**Work task**:
Whatever the records contain, reproduce all of them exactly.

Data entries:
┄┄┄┄┄┄

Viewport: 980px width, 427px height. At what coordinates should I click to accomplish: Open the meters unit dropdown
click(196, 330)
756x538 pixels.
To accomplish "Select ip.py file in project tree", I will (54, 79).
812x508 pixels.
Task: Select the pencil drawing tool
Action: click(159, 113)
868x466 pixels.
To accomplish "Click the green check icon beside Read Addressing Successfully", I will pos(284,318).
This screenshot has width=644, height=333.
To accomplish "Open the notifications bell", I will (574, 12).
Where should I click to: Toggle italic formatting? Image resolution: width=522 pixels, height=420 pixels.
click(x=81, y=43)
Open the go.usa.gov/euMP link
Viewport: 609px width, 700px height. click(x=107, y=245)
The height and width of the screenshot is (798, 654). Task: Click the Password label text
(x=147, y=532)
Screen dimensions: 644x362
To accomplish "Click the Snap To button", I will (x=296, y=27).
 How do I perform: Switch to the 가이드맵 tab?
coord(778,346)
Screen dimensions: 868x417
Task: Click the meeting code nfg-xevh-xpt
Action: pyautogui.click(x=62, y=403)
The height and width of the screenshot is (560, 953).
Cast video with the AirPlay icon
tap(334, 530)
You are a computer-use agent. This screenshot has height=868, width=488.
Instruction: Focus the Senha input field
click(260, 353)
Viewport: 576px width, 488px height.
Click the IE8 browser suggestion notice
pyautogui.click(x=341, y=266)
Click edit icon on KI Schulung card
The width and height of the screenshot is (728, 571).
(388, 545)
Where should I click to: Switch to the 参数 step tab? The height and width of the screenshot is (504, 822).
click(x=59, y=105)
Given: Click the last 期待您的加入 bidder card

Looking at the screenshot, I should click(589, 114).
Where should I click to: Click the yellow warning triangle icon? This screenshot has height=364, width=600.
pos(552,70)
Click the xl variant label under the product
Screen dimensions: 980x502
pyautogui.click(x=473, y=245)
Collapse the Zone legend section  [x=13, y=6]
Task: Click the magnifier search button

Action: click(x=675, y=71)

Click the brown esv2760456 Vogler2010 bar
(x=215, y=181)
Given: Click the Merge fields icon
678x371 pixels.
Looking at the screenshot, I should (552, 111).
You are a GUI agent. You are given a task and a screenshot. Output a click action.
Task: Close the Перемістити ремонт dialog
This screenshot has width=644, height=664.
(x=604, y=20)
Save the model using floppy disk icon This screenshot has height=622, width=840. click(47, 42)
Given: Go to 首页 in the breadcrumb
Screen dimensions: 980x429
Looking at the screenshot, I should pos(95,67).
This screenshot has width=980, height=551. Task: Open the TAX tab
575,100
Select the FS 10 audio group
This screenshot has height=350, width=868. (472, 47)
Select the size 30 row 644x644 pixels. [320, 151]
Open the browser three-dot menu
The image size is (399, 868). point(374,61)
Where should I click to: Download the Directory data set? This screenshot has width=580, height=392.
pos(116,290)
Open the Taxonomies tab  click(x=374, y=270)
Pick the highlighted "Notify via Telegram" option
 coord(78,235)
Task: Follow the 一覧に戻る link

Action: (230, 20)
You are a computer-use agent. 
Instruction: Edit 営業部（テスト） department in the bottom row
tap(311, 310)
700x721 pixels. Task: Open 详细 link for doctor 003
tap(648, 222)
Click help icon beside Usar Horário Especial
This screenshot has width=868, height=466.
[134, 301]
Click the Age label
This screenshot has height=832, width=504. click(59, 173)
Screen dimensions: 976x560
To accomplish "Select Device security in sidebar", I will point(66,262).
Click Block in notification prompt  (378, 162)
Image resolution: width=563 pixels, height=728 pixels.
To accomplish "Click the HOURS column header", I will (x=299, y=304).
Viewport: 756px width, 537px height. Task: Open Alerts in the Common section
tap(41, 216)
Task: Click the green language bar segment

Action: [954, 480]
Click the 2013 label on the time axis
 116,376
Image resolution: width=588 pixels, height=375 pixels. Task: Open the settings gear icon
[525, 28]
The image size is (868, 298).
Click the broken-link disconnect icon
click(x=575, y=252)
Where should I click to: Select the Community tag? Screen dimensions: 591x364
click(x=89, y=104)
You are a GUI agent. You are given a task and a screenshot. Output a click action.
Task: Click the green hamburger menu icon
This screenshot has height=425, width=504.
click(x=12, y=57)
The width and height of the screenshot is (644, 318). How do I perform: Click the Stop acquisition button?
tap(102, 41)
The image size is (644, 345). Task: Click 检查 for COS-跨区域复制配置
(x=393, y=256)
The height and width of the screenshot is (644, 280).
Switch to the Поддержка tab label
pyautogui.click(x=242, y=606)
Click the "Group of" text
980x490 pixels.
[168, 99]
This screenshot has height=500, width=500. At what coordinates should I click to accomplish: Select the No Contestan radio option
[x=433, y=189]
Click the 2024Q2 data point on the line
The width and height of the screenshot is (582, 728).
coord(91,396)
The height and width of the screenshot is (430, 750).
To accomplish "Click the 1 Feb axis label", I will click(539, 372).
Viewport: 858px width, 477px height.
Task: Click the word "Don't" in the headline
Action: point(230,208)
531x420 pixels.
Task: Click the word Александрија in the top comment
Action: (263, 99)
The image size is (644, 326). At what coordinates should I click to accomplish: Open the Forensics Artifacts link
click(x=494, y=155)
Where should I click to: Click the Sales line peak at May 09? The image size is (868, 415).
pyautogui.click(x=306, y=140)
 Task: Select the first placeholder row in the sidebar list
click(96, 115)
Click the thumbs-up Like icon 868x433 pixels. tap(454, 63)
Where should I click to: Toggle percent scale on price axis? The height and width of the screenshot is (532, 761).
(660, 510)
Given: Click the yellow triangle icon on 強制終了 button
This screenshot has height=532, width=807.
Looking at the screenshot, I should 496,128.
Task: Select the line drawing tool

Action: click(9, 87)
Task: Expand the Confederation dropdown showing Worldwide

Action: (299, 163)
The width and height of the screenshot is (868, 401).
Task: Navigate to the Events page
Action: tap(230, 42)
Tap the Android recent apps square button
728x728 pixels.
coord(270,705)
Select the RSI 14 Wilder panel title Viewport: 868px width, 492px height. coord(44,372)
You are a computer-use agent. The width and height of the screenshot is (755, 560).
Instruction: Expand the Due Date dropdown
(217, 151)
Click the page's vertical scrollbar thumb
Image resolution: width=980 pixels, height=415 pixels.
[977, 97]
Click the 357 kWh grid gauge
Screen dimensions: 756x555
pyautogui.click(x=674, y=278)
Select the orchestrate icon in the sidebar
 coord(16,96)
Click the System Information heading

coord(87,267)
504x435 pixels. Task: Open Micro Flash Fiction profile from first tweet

┄┄┄┄┄┄

**Finished task**:
Viewport: 980px width, 427px height. At what coordinates should I click to accomplish: Open the meters unit dropdown
click(196, 330)
756x538 pixels.
To accomplish "Select ip.py file in project tree", I will (54, 79).
812x508 pixels.
Task: Select the pencil drawing tool
Action: click(159, 113)
868x466 pixels.
To accomplish "Click the green check icon beside Read Addressing Successfully", I will pos(284,318).
This screenshot has width=644, height=333.
To accomplish "Open the notifications bell", I will (574, 12).
Where should I click to: Toggle italic formatting? Image resolution: width=522 pixels, height=420 pixels.
click(x=81, y=43)
Open the go.usa.gov/euMP link
Viewport: 609px width, 700px height. click(x=107, y=245)
The height and width of the screenshot is (798, 654). Task: Click the Password label text
(x=147, y=532)
Screen dimensions: 644x362
To accomplish "Click the Snap To button", I will (x=296, y=27).
 How do I perform: Switch to the 가이드맵 tab?
coord(778,346)
Screen dimensions: 868x417
Task: Click the meeting code nfg-xevh-xpt
Action: pyautogui.click(x=62, y=403)
The height and width of the screenshot is (560, 953).
Cast video with the AirPlay icon
tap(334, 530)
You are a computer-use agent. This screenshot has height=868, width=488.
Instruction: Focus the Senha input field
click(260, 353)
Viewport: 576px width, 488px height.
Click the IE8 browser suggestion notice
pyautogui.click(x=341, y=266)
Click edit icon on KI Schulung card
The width and height of the screenshot is (728, 571).
(388, 545)
Where should I click to: Switch to the 参数 step tab? The height and width of the screenshot is (504, 822).
click(x=59, y=105)
Given: Click the last 期待您的加入 bidder card

Looking at the screenshot, I should click(589, 114).
Where should I click to: Click the yellow warning triangle icon? This screenshot has height=364, width=600.
pos(552,70)
Click the xl variant label under the product
Screen dimensions: 980x502
pyautogui.click(x=473, y=245)
Collapse the Zone legend section  [x=13, y=6]
Task: Click the magnifier search button

Action: click(x=675, y=71)

Click the brown esv2760456 Vogler2010 bar
(x=215, y=181)
Given: Click the Merge fields icon
678x371 pixels.
Looking at the screenshot, I should (552, 111).
You are a GUI agent. You are given a task and a screenshot. Output a click action.
Task: Close the Перемістити ремонт dialog
This screenshot has width=644, height=664.
(x=604, y=20)
Save the model using floppy disk icon This screenshot has height=622, width=840. click(47, 42)
Given: Go to 首页 in the breadcrumb
Screen dimensions: 980x429
Looking at the screenshot, I should pos(95,67).
This screenshot has width=980, height=551. Task: Open the TAX tab
575,100
Select the FS 10 audio group
This screenshot has height=350, width=868. (472, 47)
Select the size 30 row 644x644 pixels. [320, 151]
Open the browser three-dot menu
The image size is (399, 868). point(374,61)
Where should I click to: Download the Directory data set? This screenshot has width=580, height=392.
pos(116,290)
Open the Taxonomies tab  click(x=374, y=270)
Pick the highlighted "Notify via Telegram" option
 coord(78,235)
Task: Follow the 一覧に戻る link

Action: (230, 20)
You are a computer-use agent. 
Instruction: Edit 営業部（テスト） department in the bottom row
tap(311, 310)
700x721 pixels. Task: Open 详细 link for doctor 003
tap(648, 222)
Click help icon beside Usar Horário Especial
This screenshot has width=868, height=466.
[134, 301]
Click the Age label
This screenshot has height=832, width=504. click(59, 173)
Screen dimensions: 976x560
To accomplish "Select Device security in sidebar", I will point(66,262).
Click Block in notification prompt  (378, 162)
Image resolution: width=563 pixels, height=728 pixels.
To accomplish "Click the HOURS column header", I will (x=299, y=304).
Viewport: 756px width, 537px height. Task: Open Alerts in the Common section
tap(41, 216)
Task: Click the green language bar segment

Action: [954, 480]
Click the 2013 label on the time axis
 116,376
Image resolution: width=588 pixels, height=375 pixels. Task: Open the settings gear icon
[525, 28]
The image size is (868, 298).
Click the broken-link disconnect icon
click(x=575, y=252)
Where should I click to: Select the Community tag? Screen dimensions: 591x364
click(x=89, y=104)
You are a GUI agent. You are given a task and a screenshot. Output a click action.
Task: Click the green hamburger menu icon
This screenshot has height=425, width=504.
click(x=12, y=57)
The width and height of the screenshot is (644, 318). How do I perform: Click the Stop acquisition button?
tap(102, 41)
The image size is (644, 345). Task: Click 检查 for COS-跨区域复制配置
(x=393, y=256)
The height and width of the screenshot is (644, 280).
Switch to the Поддержка tab label
pyautogui.click(x=242, y=606)
Click the "Group of" text
980x490 pixels.
[168, 99]
This screenshot has height=500, width=500. At what coordinates should I click to accomplish: Select the No Contestan radio option
[x=433, y=189]
Click the 2024Q2 data point on the line
The width and height of the screenshot is (582, 728).
coord(91,396)
The height and width of the screenshot is (430, 750).
To accomplish "Click the 1 Feb axis label", I will click(539, 372).
Viewport: 858px width, 477px height.
Task: Click the word "Don't" in the headline
Action: point(230,208)
531x420 pixels.
Task: Click the word Александрија in the top comment
Action: (263, 99)
The image size is (644, 326). At what coordinates should I click to accomplish: Open the Forensics Artifacts link
click(x=494, y=155)
Where should I click to: Click the Sales line peak at May 09? The image size is (868, 415).
pyautogui.click(x=306, y=140)
 Task: Select the first placeholder row in the sidebar list
click(96, 115)
Click the thumbs-up Like icon 868x433 pixels. tap(454, 63)
Where should I click to: Toggle percent scale on price axis? The height and width of the screenshot is (532, 761).
(660, 510)
Given: Click the yellow triangle icon on 強制終了 button
This screenshot has height=532, width=807.
Looking at the screenshot, I should 496,128.
Task: Select the line drawing tool

Action: click(9, 87)
Task: Expand the Confederation dropdown showing Worldwide

Action: (299, 163)
The width and height of the screenshot is (868, 401).
Task: Navigate to the Events page
Action: tap(230, 42)
Tap the Android recent apps square button
728x728 pixels.
coord(270,705)
Select the RSI 14 Wilder panel title Viewport: 868px width, 492px height. coord(44,372)
You are a computer-use agent. The width and height of the screenshot is (755, 560).
Instruction: Expand the Due Date dropdown
(217, 151)
Click the page's vertical scrollbar thumb
Image resolution: width=980 pixels, height=415 pixels.
[977, 97]
Click the 357 kWh grid gauge
Screen dimensions: 756x555
pyautogui.click(x=674, y=278)
Select the orchestrate icon in the sidebar
 coord(16,96)
Click the System Information heading

coord(87,267)
504x435 pixels. Task: Open Micro Flash Fiction profile from first tweet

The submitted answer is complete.